▶ Aim of the task
Below is a listing; reproduce each line of it exactly.

____________

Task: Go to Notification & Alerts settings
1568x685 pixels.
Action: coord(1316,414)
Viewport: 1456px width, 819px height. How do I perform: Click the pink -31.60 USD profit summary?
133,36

____________

▶ Completed task
Task: Go to Notification & Alerts settings
1568x685 pixels.
Action: coord(1316,414)
Viewport: 1456px width, 819px height. How do I perform: Click the pink -31.60 USD profit summary?
133,36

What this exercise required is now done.